» TEXT
----
College is one of the best times of a person’s life. It offers the best of school and adulthood; fun with friends, activities and a feeling of belonging on one side along with freedom, self-expression and opportunities to make your dreams come true. All this comes with some challenges and obstacles. But here’s a guide on building some skills to face these and convert them into achievements.
Learn to cook
Eating out is often the easier option but it gets tiring and brings the risk of “Freshman 15!”This refers to the 15 pounds (approximately 7 kg) that a student can gain in the first year if they don’t watch what they eat. Whatever you may think of the food you eat daily, everybody misses home food occasionally. Cooking gives a student more power over their nutritional choices, health and body weight. Start now so that you have a few dishes on hand by the time you need to leave. And remember, everyone wants to be friends with a person who can cook.
Most students grow up with parents handling all money matters. But living by yourself means you have to learn how much things cost and how to make a budget for the month. It’s good to try and figure out your monthly expenses early. Try to supplement your pocket money by getting a job on campus. Many foreign colleges offer jobs like working in the library, in student services or becoming a resident. Learn to use an ATM card, about bank transfers and familiarise yourself with apps like Venmo and Splitwise.
Build a healthy social life
As soon as you accept your offer, start chatting with potential batchmates on social media, share your excitement, doubts and questions. It’s good to start connecting with people and getting to know them before you go so you don’t feel totally alone once you reach there. Usually you will have to fill a form regarding your habits and preferences to find a suitable roommate. Fill it yourself and be honest about who you are, so you can find a good match. Choose house/ roommates wisely. Learn to reach out to people who help you grow and feel happy, while politely distancing yourself from groups that make you uncomfortable.
Protect your mental health
There will be times when you are lonely, overwhelmed or anxious while managing the workload and all the other things in your life. Learn some coping mechanisms. A few like to write about their feelings, some do yoga or meditation, and others find their stress buster in sports. Ask for help. Seeking help is often the most intelligent choice to make in a tough situation. All universities have counsellors, therapists and academic advisers available for students to reach out to.
Most Indian kids have never done laundry so learn how to use washing machines, sort out coloured/white clothes and fold them. A simple trick is to fold clothes as soon they come out of the dryer, The longer you leave them, the more crushed they get. And learn to iron!
----
Dataset entries
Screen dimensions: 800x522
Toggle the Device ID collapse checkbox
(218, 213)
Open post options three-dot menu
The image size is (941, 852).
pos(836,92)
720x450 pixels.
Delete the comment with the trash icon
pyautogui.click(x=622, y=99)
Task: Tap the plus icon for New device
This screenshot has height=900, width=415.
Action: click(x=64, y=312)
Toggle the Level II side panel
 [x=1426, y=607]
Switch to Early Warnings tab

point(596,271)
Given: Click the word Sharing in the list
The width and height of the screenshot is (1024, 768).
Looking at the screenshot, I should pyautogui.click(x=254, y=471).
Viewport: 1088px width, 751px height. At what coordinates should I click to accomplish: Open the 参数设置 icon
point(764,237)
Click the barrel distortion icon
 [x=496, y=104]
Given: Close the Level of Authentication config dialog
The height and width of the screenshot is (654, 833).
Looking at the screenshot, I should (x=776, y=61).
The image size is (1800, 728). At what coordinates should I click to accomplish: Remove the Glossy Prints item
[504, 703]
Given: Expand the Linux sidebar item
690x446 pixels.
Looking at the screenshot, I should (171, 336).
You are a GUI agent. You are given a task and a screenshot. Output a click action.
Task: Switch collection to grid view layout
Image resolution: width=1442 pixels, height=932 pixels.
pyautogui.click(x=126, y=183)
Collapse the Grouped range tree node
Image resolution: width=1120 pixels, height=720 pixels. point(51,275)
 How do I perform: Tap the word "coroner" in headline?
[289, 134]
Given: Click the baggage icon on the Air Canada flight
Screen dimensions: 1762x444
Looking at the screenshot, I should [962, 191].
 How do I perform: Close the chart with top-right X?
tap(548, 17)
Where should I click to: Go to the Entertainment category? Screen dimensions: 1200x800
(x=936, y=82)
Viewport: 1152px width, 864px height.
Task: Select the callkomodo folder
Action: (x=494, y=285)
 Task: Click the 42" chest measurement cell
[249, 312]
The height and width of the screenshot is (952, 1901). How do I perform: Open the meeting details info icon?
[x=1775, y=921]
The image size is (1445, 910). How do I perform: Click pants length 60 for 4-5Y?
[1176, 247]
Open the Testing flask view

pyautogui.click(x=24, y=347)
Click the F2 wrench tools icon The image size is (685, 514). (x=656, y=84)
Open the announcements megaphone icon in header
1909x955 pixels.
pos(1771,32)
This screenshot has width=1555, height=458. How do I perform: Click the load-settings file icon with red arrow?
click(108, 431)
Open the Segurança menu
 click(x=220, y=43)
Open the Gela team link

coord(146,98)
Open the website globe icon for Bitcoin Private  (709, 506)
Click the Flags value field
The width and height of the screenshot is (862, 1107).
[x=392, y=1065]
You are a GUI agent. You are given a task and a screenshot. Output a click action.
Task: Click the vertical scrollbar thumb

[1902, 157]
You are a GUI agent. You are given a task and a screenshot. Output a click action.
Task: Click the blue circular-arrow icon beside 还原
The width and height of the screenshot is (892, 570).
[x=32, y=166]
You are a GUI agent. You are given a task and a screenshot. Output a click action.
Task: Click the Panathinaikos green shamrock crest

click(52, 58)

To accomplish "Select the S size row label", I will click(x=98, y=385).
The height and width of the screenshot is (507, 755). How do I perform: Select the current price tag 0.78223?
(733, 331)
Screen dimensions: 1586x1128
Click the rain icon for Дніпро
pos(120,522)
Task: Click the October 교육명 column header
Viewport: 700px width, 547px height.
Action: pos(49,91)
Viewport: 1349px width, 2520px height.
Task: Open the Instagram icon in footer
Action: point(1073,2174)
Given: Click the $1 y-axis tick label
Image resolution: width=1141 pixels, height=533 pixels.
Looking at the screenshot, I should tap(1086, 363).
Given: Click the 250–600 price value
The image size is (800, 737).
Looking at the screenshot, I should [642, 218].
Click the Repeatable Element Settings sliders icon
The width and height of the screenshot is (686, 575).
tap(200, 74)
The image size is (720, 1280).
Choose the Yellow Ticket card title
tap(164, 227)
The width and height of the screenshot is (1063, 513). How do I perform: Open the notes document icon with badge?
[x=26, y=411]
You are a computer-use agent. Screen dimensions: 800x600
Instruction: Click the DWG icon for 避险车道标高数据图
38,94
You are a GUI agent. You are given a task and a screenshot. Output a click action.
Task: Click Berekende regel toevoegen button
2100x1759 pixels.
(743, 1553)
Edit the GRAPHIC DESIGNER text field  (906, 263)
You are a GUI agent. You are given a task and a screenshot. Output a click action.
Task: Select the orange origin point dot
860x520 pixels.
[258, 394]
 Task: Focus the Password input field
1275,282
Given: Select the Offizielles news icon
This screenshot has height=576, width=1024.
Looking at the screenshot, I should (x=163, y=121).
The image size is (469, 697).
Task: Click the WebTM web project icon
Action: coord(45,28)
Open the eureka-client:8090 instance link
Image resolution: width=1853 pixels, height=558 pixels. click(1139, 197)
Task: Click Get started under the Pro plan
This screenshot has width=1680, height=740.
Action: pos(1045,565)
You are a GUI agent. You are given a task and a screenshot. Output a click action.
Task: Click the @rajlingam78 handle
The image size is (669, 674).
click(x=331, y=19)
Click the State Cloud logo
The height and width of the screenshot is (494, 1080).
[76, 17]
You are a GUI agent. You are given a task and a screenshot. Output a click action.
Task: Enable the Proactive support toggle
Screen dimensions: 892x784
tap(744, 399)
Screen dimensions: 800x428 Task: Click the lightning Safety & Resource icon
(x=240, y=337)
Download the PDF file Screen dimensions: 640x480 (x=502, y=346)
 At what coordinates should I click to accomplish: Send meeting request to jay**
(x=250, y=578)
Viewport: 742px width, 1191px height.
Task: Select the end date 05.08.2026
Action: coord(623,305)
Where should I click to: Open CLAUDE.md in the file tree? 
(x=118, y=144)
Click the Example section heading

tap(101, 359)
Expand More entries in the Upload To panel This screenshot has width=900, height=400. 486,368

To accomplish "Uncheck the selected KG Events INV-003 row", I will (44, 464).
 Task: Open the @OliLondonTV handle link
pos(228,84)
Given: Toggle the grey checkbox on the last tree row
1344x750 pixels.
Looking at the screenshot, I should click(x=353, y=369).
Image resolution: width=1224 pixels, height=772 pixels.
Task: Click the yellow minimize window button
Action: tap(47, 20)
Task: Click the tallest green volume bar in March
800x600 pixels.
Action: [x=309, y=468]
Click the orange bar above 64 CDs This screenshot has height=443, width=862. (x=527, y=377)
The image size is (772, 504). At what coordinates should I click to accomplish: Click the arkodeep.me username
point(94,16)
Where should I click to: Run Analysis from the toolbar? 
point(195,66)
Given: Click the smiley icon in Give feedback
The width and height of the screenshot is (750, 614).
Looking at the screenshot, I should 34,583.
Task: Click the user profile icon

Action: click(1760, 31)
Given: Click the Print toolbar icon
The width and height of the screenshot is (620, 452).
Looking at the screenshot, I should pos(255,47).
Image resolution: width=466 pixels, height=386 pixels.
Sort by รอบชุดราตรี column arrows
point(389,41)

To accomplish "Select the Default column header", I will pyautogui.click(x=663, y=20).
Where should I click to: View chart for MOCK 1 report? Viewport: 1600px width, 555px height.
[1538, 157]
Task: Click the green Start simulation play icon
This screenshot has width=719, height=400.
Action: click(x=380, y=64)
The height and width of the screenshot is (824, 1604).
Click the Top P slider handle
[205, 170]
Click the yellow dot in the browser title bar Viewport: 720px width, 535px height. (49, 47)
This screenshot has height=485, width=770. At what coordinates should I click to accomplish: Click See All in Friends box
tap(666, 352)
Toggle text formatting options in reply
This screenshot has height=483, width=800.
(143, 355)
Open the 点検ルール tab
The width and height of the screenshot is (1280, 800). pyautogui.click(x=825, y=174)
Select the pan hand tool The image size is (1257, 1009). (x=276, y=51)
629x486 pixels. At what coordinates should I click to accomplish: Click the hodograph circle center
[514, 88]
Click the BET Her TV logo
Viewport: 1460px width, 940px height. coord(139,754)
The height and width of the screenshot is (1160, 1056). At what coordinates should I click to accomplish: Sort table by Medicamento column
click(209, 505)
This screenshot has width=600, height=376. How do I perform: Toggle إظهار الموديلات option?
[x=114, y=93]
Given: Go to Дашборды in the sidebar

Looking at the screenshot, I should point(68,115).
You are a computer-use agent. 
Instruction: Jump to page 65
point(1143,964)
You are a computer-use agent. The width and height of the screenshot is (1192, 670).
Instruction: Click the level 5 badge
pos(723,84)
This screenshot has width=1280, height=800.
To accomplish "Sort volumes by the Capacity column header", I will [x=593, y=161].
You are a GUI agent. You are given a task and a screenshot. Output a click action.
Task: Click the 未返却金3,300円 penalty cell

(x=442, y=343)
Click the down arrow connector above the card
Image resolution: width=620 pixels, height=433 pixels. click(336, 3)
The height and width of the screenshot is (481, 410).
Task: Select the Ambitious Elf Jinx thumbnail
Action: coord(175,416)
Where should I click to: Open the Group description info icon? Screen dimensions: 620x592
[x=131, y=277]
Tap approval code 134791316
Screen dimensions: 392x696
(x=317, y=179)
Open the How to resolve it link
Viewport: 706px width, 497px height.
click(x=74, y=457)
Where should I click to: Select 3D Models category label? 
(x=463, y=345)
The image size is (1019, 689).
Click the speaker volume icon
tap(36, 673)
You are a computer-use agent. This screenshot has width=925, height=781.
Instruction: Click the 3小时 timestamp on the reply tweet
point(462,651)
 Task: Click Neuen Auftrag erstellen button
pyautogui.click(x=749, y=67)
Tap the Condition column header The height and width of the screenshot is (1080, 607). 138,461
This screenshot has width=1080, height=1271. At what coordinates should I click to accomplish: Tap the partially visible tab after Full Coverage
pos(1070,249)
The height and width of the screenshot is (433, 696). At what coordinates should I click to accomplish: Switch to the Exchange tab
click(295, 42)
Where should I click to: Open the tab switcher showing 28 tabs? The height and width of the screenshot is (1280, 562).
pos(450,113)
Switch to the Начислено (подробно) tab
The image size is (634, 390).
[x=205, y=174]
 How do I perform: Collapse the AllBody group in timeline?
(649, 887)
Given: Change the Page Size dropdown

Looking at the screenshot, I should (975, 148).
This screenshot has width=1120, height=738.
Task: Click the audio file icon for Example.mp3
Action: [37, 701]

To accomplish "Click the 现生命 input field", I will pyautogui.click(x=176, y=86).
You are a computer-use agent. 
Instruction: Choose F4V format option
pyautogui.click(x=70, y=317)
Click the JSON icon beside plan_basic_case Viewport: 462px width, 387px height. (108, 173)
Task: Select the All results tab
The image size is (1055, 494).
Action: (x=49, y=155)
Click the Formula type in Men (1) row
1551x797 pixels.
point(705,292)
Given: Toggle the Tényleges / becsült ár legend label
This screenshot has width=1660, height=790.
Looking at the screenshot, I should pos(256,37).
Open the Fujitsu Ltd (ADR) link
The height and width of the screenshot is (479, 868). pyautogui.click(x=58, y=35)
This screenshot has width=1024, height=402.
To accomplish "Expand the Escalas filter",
----
» USING THE INFORMATION
[A] Answer each question from the college guide.
(i) How much weight does "Freshman 15" refer to?
(ii) Which two apps does the guide suggest becoming familiar with?
(iii) Which three kinds of staff does the guide say all universities have available for students?
[B] List every coping mechanism that the college guide mentions.
[C] State whether each statement agrees with the college guide, and quote the words that decide it.
(i) Most Indian kids have already done laundry before college.
(ii) Students should fill out the roommate form themselves.
(iii) Clothes should be left for a while before folding them.

» TASK ANSWERS
[A]
(i) 15 pounds (approximately 7 kg), gained in the first year.
(ii) Venmo and Splitwise.
(iii) Counsellors, therapists and academic advisers.

[B] Writing about feelings, yoga, meditation, and sports.

[C]
(i) No: "Most Indian kids have never done laundry"
(ii) Yes: "Fill it yourself and be honest about who you are"
(iii) No: "A simple trick is to fold clothes as soon they come out of the dryer"